# Spring Bar Help



## Thomasr (Oct 11, 2011)

Am hopefully getting this watch in the next two weeks but it needs the other sort of spring bar that fit around the point on the lugs, i have one but not sure where to buy another from. Any suggestions?


----------



## pugster (Nov 22, 2004)

mmm , i wouldnt trust that on a strap tbh, i'd drill the lugs out and fit conventional springbars, what size do you need?


----------



## Thomasr (Oct 11, 2011)

pugster said:


> mmm , i wouldnt trust that on a strap tbh, i'd drill the lugs out and fit conventional springbars, what size do you need?

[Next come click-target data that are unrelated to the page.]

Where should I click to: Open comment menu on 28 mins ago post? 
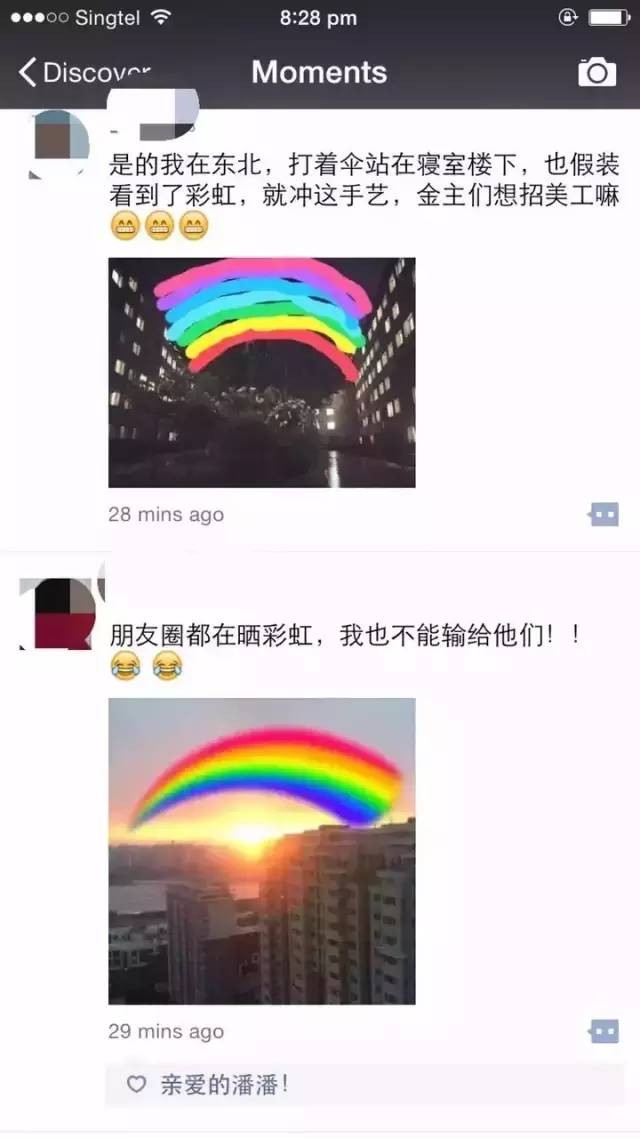pos(604,515)
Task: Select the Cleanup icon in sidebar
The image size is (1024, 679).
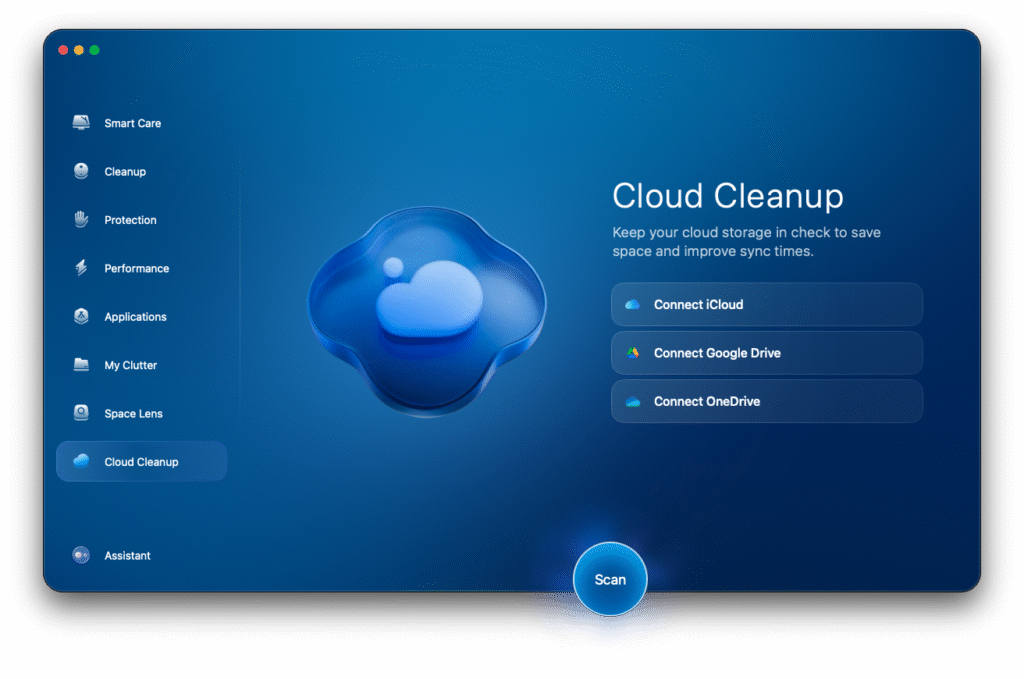Action: [81, 172]
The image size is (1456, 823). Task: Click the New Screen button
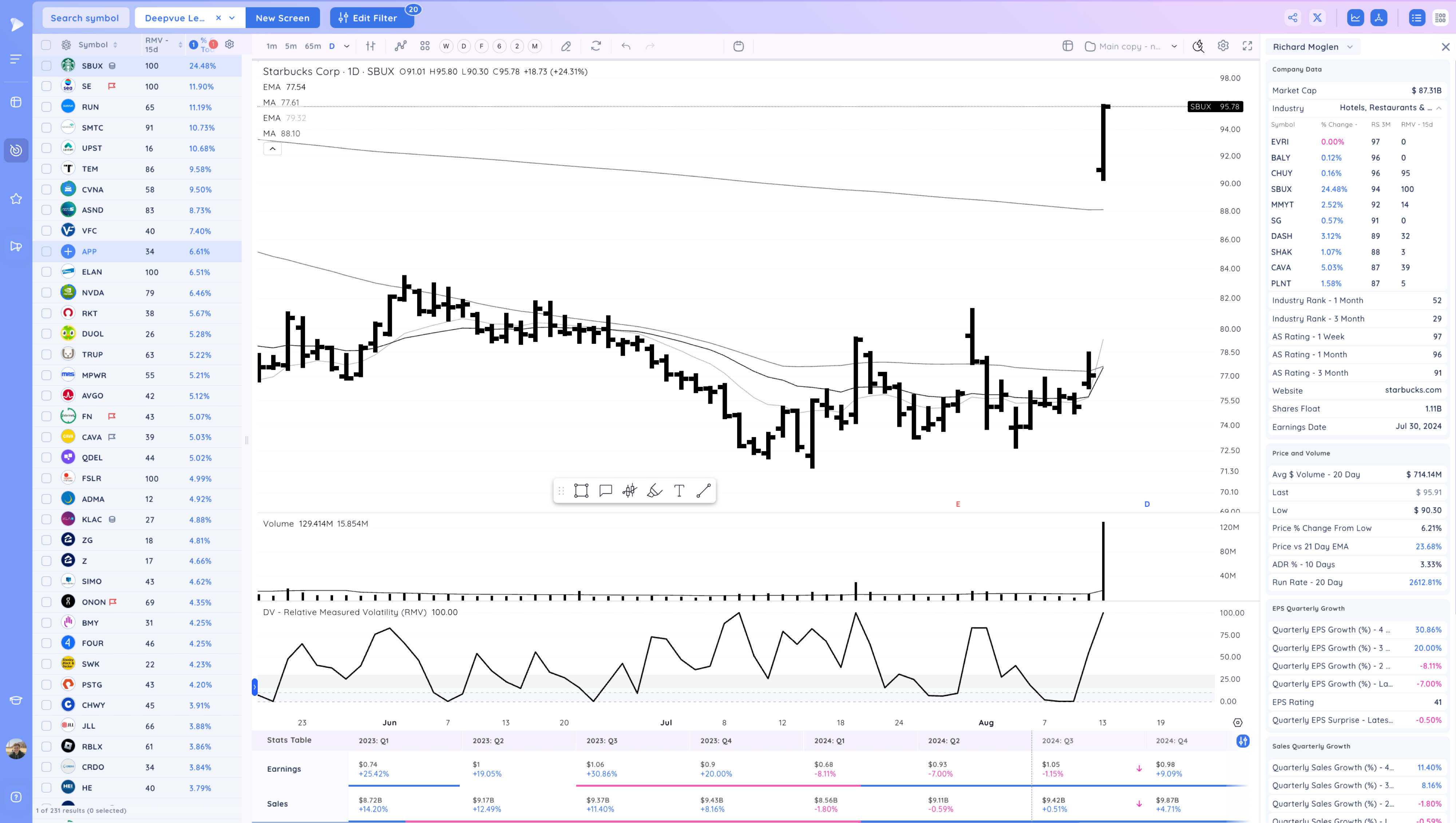click(x=282, y=18)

Can't do that its 18ct gold!!!


----------



## jnash (Dec 6, 2010)

my chrono suisse that im desperately trying to repair has this so lets all bang heads together and find a solution lol... as im hopefully going to need an answer soon!

Thomas.... thats the chrono you were talking about then... its gorgeous.... well done.


----------



## Rotundus (May 7, 2012)

send am email to roy or try steve burrrage...


----------



## Tempus Nil (Jan 7, 2012)

Female springbars are available @ Cousins Material House. Visit Cousinsuk.com.

Navigate to:

1. Watch Straps, Bracelets & fittings

2. Fittings - Springbars

3. Springbars - Individual Sizes

4. 1.8mm Springbars by size.

Scroll down to find Female springbars.

Job Done.


----------



## pugster (Nov 22, 2004)

Thomasr said:


> pugster said:
> 
> 
> > mmm , i wouldnt trust that on a strap tbh, i'd drill the lugs out and fit conventional springbars, what size do you need?
> ...


lol sorry didnt realise it was 18k, still would not trust it tbh - 18k is very soft , tempus nil has it sorted anyway


----------



## jakej106 (Mar 25, 2013)

Female spring bars are available from any good jewellers, just not all keep them in stock. And security wise, never had any issue with them at all.


----------